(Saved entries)
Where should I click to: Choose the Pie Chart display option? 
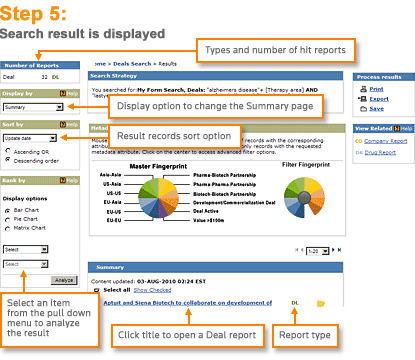(x=8, y=219)
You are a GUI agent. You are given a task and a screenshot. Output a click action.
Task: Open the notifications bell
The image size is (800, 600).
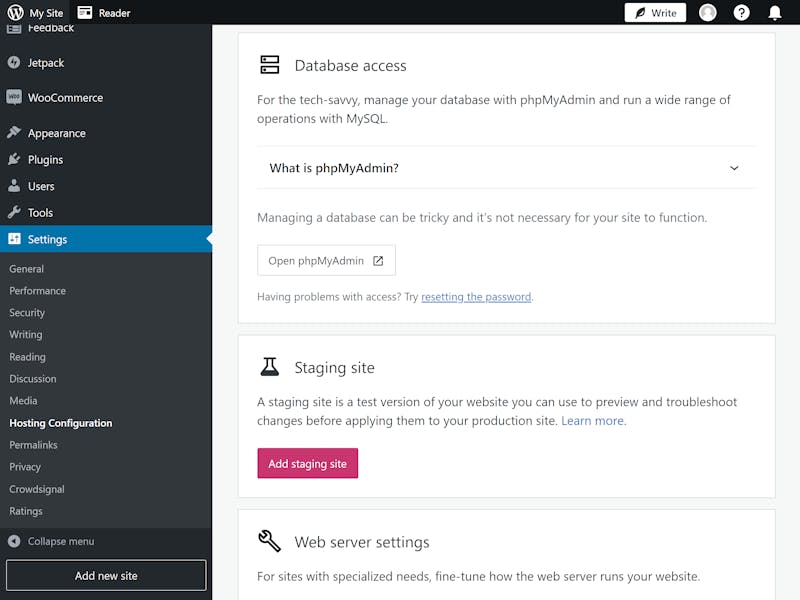pyautogui.click(x=774, y=13)
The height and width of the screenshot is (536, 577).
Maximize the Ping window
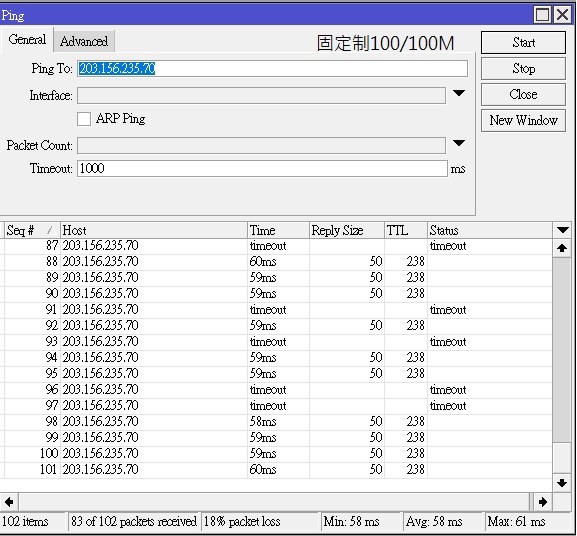click(542, 15)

* **TASK DESCRIPTION**: Pictures do not belong in the copy. Reproduce the rest of the data exactly.

* **REPLY TO THE TASK**:
Where should I click to: Choose the Pie Chart display option? 
(x=8, y=219)
You are a GUI agent. You are given a task and a screenshot. Output a click action.
Task: Open the notifications bell
The image size is (800, 600).
pyautogui.click(x=774, y=13)
The height and width of the screenshot is (536, 577).
Maximize the Ping window
click(542, 15)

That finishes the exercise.